OBJECTIVE
Reproduce every one of the following records word for word, keeping each line and its order unchanged.

THE RECORDS
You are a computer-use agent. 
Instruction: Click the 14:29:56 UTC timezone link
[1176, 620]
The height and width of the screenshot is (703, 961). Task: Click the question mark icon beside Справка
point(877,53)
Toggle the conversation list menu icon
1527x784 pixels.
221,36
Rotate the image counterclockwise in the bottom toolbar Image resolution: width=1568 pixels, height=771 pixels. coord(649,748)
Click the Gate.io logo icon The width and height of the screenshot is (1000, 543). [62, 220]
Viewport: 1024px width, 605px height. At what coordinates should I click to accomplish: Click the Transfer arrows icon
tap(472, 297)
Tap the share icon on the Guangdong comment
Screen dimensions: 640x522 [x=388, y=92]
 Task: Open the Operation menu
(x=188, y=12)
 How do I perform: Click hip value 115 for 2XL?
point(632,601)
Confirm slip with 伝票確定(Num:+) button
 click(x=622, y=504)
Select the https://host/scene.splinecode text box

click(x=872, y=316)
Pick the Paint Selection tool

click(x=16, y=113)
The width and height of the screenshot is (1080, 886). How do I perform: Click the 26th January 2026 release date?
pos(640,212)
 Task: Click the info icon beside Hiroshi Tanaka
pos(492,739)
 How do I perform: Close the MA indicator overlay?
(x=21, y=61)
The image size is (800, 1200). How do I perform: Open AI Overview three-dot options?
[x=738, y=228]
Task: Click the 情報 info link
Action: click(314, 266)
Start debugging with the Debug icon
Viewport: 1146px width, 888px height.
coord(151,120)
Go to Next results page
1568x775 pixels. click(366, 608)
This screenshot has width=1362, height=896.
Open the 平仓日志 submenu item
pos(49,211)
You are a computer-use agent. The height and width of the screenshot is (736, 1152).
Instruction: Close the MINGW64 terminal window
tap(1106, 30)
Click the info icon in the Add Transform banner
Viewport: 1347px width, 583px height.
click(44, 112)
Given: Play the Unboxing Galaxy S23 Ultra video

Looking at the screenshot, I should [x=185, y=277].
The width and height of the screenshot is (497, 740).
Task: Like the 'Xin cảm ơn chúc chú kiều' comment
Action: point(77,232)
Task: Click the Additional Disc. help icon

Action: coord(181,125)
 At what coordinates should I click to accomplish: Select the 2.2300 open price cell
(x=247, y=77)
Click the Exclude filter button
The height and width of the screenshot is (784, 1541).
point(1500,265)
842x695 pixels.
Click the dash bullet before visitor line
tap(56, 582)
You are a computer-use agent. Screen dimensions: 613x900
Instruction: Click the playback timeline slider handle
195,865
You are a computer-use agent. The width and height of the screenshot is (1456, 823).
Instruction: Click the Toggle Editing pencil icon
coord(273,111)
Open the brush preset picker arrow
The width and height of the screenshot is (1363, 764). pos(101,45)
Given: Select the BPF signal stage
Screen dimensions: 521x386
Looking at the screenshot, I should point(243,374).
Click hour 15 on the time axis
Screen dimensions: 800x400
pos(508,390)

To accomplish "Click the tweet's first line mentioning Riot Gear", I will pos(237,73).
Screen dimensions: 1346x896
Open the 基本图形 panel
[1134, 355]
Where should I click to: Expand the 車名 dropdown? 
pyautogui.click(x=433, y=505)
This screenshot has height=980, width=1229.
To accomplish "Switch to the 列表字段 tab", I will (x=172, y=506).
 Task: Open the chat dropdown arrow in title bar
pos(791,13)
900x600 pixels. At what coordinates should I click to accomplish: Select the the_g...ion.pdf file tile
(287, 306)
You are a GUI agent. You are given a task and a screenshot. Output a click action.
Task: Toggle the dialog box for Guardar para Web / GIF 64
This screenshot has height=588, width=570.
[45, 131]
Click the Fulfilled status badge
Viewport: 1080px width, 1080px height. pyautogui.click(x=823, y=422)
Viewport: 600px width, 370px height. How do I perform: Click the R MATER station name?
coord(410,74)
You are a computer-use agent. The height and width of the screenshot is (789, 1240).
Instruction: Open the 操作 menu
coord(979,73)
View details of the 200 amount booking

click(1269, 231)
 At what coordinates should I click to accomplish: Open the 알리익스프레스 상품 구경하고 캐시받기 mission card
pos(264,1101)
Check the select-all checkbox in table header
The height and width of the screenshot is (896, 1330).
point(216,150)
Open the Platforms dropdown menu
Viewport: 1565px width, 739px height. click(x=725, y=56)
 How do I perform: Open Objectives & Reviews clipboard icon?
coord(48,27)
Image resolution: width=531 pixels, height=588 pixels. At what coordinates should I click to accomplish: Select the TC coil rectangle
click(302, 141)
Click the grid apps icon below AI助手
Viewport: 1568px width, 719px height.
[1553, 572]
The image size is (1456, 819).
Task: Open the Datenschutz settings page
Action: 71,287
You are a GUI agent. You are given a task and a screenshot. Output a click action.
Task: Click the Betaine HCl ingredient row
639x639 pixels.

SOLUTION TO THE EXERCISE
You are a computer-use agent. 
Instruction: Click the 14:29:56 UTC timezone link
[1176, 620]
The height and width of the screenshot is (703, 961). Task: Click the question mark icon beside Справка
point(877,53)
Toggle the conversation list menu icon
1527x784 pixels.
221,36
Rotate the image counterclockwise in the bottom toolbar Image resolution: width=1568 pixels, height=771 pixels. coord(649,748)
Click the Gate.io logo icon The width and height of the screenshot is (1000, 543). [62, 220]
Viewport: 1024px width, 605px height. At what coordinates should I click to accomplish: Click the Transfer arrows icon
tap(472, 297)
Tap the share icon on the Guangdong comment
Screen dimensions: 640x522 [x=388, y=92]
 Task: Open the Operation menu
(x=188, y=12)
 How do I perform: Click hip value 115 for 2XL?
point(632,601)
Confirm slip with 伝票確定(Num:+) button
 click(x=622, y=504)
Select the https://host/scene.splinecode text box

click(x=872, y=316)
Pick the Paint Selection tool

click(x=16, y=113)
The width and height of the screenshot is (1080, 886). How do I perform: Click the 26th January 2026 release date?
pos(640,212)
 Task: Click the info icon beside Hiroshi Tanaka
pos(492,739)
 How do I perform: Close the MA indicator overlay?
(x=21, y=61)
The image size is (800, 1200). How do I perform: Open AI Overview three-dot options?
[x=738, y=228]
Task: Click the 情報 info link
Action: click(314, 266)
Start debugging with the Debug icon
Viewport: 1146px width, 888px height.
coord(151,120)
Go to Next results page
1568x775 pixels. click(366, 608)
This screenshot has width=1362, height=896.
Open the 平仓日志 submenu item
pos(49,211)
You are a computer-use agent. The height and width of the screenshot is (736, 1152).
Instruction: Close the MINGW64 terminal window
tap(1106, 30)
Click the info icon in the Add Transform banner
Viewport: 1347px width, 583px height.
click(44, 112)
Given: Play the Unboxing Galaxy S23 Ultra video

Looking at the screenshot, I should [x=185, y=277].
The width and height of the screenshot is (497, 740).
Task: Like the 'Xin cảm ơn chúc chú kiều' comment
Action: point(77,232)
Task: Click the Additional Disc. help icon

Action: coord(181,125)
 At what coordinates should I click to accomplish: Select the 2.2300 open price cell
(x=247, y=77)
Click the Exclude filter button
The height and width of the screenshot is (784, 1541).
point(1500,265)
842x695 pixels.
Click the dash bullet before visitor line
tap(56, 582)
You are a computer-use agent. Screen dimensions: 613x900
Instruction: Click the playback timeline slider handle
195,865
You are a computer-use agent. The width and height of the screenshot is (1456, 823).
Instruction: Click the Toggle Editing pencil icon
coord(273,111)
Open the brush preset picker arrow
The width and height of the screenshot is (1363, 764). pos(101,45)
Given: Select the BPF signal stage
Screen dimensions: 521x386
Looking at the screenshot, I should point(243,374).
Click hour 15 on the time axis
Screen dimensions: 800x400
pos(508,390)

To accomplish "Click the tweet's first line mentioning Riot Gear", I will pos(237,73).
Screen dimensions: 1346x896
Open the 基本图形 panel
[1134, 355]
Where should I click to: Expand the 車名 dropdown? 
pyautogui.click(x=433, y=505)
This screenshot has height=980, width=1229.
To accomplish "Switch to the 列表字段 tab", I will (x=172, y=506).
 Task: Open the chat dropdown arrow in title bar
pos(791,13)
900x600 pixels. At what coordinates should I click to accomplish: Select the the_g...ion.pdf file tile
(287, 306)
You are a GUI agent. You are given a task and a screenshot. Output a click action.
Task: Toggle the dialog box for Guardar para Web / GIF 64
This screenshot has height=588, width=570.
[45, 131]
Click the Fulfilled status badge
Viewport: 1080px width, 1080px height. pyautogui.click(x=823, y=422)
Viewport: 600px width, 370px height. How do I perform: Click the R MATER station name?
coord(410,74)
You are a computer-use agent. The height and width of the screenshot is (789, 1240).
Instruction: Open the 操作 menu
coord(979,73)
View details of the 200 amount booking

click(1269, 231)
 At what coordinates should I click to accomplish: Open the 알리익스프레스 상품 구경하고 캐시받기 mission card
pos(264,1101)
Check the select-all checkbox in table header
The height and width of the screenshot is (896, 1330).
point(216,150)
Open the Platforms dropdown menu
Viewport: 1565px width, 739px height. click(x=725, y=56)
 How do I perform: Open Objectives & Reviews clipboard icon?
coord(48,27)
Image resolution: width=531 pixels, height=588 pixels. At what coordinates should I click to accomplish: Select the TC coil rectangle
click(302, 141)
Click the grid apps icon below AI助手
Viewport: 1568px width, 719px height.
[1553, 572]
The image size is (1456, 819).
Task: Open the Datenschutz settings page
Action: 71,287
You are a GUI agent. You are given a task and a screenshot. Output a click action.
Task: Click the Betaine HCl ingredient row
639x639 pixels.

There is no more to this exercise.